— start of Article —

Algorithm

Decision Tree Regressor

Description

A high-performance, recursive partitioning algorithm that constructs a regression tree by exhaustively searching for optimal splits. Unlike standard implementations, vectorForgeML's Decision Tree is built directly in C++ using raw pointers for graph construction, ensuring minimal memory overhead and cache-friendly traversal. It supports deep trees and handles continuous features with high precision. The model predicts the target value by traversing the tree from root to leaf, where each node represents a decision rule based on a single feature threshold.

$$ \min_{j,s} \left[ \sum_{x_i \in R_1(j,s)} (y_i - \bar{y}_{R_1})^2 + \sum_{x_i \in R_2(j,s)} (y_i - \bar{y}_{R_2})^2 \right] $$

Algorithm Workflow

START Initialize the tree building process with the full dataset (X, y) at the root node.
CHECK Verify if current depth < max_depth and if variance in target y> 0.
SEARCH Iterate through ALL features (j=1..p) and ALL unique thresholds to find the optimal split.
CRITERION Calculate the Cost Function (MSE Reduction) for every potential split: Cost = (n_L/n)*MSE_L + (n_R/n)*MSE_R.
SPLIT Partition the data into Left (L) and Right (R) subsets based on the best feature/threshold pair.
RECURSE Recursively call the build function on L and R subsets.

— end of Article —
— start of Information shown —

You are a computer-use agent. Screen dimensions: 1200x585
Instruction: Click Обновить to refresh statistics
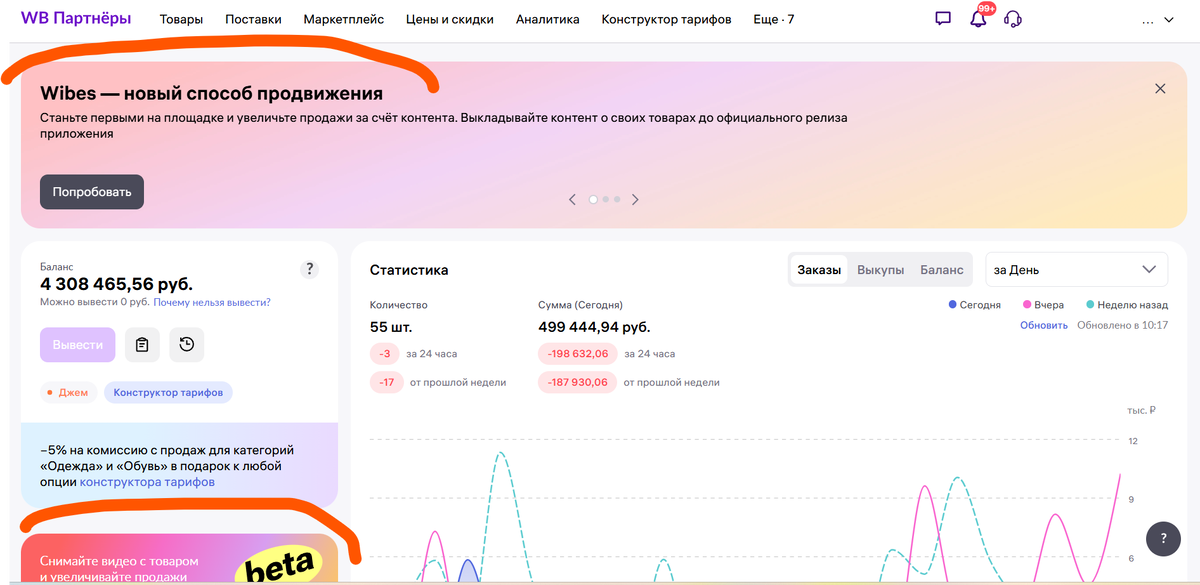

— end of Information shown —

— Problems and tasks —
a) According to the decision tree regressor page, in what language is vectorForgeML's Decision Tree built?
b) Extend the decision tree regressor page from where it stops.

— Solved problems —
a) C++

b)
LEAF Create a leaf node if stopping criteria are met. Store the mean value $\bar{y}$ of the node's samples.
OPTIMIZE Use index-based views (no deep copies) to pass data subsets to child nodes.
END Return the root pointer of the constructed tree structure.

Implementation Details

Implemented in `DecisionTree.cpp`. Recursively partitions data.

Node* build(NumericMatrix X, NumericVector y, int depth,int maxd){
    // ... (find best split based on minimizing MSE) ...
    if(depth>=maxd || bf==-1){
        node->value=s/n; // Leaf node: store mean
        return node;
    }
    node->left=build(XL,yL,depth+1,maxd);
    node->right=build(XR,yR,depth+1,maxd);
    return node;
}

Complexity & Optimization

Time Complexity

Training: O(N * P * D). Prediction: O(D).

Space Complexity

O(Nodes).

Optimizations

Recursive implementation with index passing.

Limitations

Regression only.

Use Cases

Non-linear regression.